# Mines and Mineral Railways 67km, July 10



## Ian H (30 May 2011)

Cornish events often are not supported as well as they deserve to be, so here's a plug for a short on or off road event with loads of food, run by one of AUK's great names.

www.ukcyclist.co.uk/mines-and-mineral-railways-2011


----------



## david1701 (30 May 2011)

I've thought about this one, it looks cool, but its waaaaay down in Cornwall 

have you done it before, I'm stuck between on and off road routes (cross bike not mtb)


----------



## Ian H (30 May 2011)

No. I'm even further away, over the border in Devon. The organiser's contact details, including email, are on the AUK website: http://www.aukweb.ne...s/detail/11-837

I should add: I've ridden Simon's longer events, and can vouch that he puts on a good show.


----------



## Glover Fan (30 May 2011)

Off road style audax sounds pretty interesting. Though Cornwall is quite a trek.


----------



## david1701 (30 May 2011)

I'm new to audaxes, is it etiquette to email in a begging way for a can I ride the route type emails?


----------



## david1701 (31 May 2011)

sweet my friend with a flat in Fally is still there so I can have a shower after


----------



## Ian H (31 May 2011)

Dataset rows.

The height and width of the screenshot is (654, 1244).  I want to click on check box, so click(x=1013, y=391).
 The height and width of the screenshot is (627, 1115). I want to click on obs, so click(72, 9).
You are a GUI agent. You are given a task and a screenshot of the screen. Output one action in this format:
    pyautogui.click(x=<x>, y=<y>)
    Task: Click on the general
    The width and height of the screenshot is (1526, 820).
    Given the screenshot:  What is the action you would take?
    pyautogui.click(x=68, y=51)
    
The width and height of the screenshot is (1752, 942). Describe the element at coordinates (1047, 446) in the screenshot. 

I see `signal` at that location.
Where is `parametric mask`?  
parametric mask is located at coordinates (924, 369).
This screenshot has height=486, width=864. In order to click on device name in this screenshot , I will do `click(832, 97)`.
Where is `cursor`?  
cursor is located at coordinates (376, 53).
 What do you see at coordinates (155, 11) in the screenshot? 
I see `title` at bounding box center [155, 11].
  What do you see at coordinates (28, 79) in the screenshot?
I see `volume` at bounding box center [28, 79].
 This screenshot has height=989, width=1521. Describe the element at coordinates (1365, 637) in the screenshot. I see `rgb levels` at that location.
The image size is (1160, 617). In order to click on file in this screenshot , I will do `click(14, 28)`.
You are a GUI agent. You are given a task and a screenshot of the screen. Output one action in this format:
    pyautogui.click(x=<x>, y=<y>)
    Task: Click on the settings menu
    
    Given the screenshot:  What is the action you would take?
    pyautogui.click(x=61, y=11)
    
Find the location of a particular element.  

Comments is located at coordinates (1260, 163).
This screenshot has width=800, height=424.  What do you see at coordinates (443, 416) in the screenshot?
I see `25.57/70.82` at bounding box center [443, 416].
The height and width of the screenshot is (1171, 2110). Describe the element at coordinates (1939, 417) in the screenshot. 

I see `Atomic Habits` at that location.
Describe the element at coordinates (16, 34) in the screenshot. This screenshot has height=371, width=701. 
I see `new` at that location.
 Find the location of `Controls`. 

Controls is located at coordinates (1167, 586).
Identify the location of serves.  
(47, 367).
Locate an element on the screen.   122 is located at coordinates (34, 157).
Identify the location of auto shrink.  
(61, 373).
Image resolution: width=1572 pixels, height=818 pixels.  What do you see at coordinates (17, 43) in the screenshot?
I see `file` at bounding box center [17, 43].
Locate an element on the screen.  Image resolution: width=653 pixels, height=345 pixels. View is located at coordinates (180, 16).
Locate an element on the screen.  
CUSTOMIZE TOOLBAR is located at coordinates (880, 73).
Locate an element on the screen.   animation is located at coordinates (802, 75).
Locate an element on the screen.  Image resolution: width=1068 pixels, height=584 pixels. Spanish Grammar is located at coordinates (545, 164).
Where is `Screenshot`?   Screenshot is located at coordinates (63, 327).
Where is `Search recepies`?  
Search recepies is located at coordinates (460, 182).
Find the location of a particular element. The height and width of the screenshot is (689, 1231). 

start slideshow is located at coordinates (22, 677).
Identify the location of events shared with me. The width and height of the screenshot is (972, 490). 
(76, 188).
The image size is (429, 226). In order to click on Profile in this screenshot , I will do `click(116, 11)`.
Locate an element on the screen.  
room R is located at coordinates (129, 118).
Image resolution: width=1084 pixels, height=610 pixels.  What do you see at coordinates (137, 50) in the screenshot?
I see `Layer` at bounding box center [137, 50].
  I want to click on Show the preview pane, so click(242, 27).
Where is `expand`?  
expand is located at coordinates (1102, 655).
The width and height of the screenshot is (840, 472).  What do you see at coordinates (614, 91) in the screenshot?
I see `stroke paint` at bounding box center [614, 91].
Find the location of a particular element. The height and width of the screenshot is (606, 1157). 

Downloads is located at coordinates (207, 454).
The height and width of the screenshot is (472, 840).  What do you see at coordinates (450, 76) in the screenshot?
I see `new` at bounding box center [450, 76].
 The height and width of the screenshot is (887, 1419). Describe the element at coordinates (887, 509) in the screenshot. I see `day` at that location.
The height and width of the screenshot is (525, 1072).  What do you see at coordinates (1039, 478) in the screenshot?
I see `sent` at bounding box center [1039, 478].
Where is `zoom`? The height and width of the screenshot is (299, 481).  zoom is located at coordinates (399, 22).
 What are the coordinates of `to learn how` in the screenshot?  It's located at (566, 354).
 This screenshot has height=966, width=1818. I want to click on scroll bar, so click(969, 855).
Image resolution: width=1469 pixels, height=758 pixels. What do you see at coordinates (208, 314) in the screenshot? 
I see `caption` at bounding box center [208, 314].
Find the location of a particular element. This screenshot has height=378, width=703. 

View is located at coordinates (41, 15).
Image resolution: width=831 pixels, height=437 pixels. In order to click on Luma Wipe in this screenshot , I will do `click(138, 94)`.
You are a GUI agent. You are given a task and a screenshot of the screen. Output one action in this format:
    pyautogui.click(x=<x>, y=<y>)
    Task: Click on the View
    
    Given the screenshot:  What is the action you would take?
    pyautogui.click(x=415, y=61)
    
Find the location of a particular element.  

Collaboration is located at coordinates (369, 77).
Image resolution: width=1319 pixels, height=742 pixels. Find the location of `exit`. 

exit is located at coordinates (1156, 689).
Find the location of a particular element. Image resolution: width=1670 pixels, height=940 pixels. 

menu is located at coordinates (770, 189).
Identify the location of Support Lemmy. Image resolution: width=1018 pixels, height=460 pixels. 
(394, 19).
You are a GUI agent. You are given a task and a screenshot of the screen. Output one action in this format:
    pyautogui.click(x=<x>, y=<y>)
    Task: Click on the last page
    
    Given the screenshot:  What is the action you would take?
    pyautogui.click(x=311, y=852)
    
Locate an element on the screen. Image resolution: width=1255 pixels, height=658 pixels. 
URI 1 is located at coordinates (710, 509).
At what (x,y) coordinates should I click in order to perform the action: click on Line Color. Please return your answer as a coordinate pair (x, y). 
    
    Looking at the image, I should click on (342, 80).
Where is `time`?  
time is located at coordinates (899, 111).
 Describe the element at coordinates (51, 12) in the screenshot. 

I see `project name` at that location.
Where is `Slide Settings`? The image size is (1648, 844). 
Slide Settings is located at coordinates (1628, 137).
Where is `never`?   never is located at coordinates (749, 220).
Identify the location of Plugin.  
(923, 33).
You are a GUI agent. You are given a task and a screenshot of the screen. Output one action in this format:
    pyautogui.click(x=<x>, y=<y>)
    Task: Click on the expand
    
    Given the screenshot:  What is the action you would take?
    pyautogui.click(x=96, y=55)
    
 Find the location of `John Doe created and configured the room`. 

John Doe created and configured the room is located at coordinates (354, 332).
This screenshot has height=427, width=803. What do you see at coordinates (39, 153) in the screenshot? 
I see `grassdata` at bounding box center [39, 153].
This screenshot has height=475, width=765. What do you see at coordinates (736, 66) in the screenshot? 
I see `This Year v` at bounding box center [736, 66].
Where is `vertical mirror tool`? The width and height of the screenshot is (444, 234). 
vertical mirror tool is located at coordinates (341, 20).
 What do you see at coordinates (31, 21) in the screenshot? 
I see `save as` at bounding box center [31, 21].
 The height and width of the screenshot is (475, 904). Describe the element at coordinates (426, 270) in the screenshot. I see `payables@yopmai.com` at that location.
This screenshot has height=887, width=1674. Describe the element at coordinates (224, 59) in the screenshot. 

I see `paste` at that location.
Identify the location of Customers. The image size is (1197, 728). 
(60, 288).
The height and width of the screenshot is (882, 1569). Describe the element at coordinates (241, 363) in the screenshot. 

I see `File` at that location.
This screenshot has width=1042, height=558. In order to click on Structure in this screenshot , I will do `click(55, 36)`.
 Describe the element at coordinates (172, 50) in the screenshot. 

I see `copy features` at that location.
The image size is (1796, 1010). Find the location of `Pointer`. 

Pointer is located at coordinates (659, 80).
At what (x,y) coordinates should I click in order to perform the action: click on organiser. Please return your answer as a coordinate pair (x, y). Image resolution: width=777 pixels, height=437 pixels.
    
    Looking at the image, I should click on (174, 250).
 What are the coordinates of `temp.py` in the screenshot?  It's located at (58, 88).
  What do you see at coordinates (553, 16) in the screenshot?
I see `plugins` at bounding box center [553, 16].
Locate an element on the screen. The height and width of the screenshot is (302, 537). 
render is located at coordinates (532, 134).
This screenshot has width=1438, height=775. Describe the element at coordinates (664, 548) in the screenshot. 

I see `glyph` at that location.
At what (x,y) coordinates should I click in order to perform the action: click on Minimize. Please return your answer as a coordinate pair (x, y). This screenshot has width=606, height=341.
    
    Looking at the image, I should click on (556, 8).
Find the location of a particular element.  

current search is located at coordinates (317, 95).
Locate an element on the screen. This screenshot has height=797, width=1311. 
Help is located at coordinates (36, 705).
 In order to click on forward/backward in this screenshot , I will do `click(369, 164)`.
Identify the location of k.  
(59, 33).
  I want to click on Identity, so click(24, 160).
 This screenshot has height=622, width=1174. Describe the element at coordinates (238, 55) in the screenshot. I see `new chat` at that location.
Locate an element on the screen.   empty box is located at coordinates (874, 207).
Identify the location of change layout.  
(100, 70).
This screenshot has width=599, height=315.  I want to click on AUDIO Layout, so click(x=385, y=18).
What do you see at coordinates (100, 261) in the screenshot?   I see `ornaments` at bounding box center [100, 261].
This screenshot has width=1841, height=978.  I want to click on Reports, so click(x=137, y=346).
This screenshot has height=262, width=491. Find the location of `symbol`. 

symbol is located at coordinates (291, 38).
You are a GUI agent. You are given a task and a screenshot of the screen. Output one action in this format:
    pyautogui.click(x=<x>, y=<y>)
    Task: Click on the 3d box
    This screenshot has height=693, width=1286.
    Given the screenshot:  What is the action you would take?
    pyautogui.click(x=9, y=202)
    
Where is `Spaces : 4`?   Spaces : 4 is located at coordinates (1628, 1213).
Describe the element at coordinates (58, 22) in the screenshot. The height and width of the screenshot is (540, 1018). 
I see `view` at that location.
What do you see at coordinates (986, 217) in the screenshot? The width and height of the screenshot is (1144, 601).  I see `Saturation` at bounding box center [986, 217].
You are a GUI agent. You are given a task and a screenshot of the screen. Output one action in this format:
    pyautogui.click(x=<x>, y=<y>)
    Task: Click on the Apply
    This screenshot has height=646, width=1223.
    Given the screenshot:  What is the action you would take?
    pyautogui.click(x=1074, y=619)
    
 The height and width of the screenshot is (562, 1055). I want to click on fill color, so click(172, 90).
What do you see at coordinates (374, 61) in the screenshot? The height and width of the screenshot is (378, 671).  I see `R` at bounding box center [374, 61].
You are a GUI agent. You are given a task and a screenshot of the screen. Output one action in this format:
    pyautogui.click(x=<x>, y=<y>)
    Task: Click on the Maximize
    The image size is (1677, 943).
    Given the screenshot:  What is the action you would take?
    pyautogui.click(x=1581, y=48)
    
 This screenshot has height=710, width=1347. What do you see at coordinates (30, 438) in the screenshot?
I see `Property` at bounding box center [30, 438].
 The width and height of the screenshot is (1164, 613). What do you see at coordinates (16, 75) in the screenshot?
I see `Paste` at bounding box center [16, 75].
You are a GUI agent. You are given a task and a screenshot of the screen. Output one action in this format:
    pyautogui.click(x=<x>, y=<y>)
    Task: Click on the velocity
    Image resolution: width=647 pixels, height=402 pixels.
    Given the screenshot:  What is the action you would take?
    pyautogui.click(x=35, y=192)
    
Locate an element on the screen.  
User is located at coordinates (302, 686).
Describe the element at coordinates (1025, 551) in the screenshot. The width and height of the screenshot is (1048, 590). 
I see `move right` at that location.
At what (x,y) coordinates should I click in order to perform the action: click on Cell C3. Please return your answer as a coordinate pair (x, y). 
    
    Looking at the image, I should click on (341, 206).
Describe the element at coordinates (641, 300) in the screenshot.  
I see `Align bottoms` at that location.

Written task 1.
Decide whether each statement below agrees with the Cornwall audax thread. For each, answer yes or no and quote the words that settle it.
(a) Ian H has already ridden this event.
(b) david1701 would ride a cyclocross bike rather than a mountain bike.
(c) The organiser's email can be found on the AUK website.
Written task 2. Write what comes next in the Cornwall audax thread, beginning with the body of Ian H's post dated 31 May 2011.

Exercise answer 1.
(a) No: "No. I'm even further away, over the border in Devon."
(b) Yes: "cross bike not mtb"
(c) Yes: "The organiser's contact details, including email, are on the AUK website"

Exercise answer 2.
david1701 said:


> I'm new to audaxes, is it etiquette to email in a begging way for a can I ride the route type emails?



So long as you also send money to the value of the entry fee.


----------



## david1701 (1 Jun 2011)

sound


----------



## david1701 (8 Jun 2011)

keeping the thread going, anyone else up for it?


----------



## Ian H (8 Jun 2011)

It should make a pleasant, not-too-strenuous, day out.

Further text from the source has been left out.